Return every line of the listing below so that it matches the original exactly.

*** Opening of Listed records ***

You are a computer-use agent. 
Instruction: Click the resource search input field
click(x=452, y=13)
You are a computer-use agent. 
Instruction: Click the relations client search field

*** Close of Listed records ***

* _Written response_:
You are a computer-use agent. 
Instruction: Click the resource search input field
click(x=452, y=13)
You are a computer-use agent. 
Instruction: Click the relations client search field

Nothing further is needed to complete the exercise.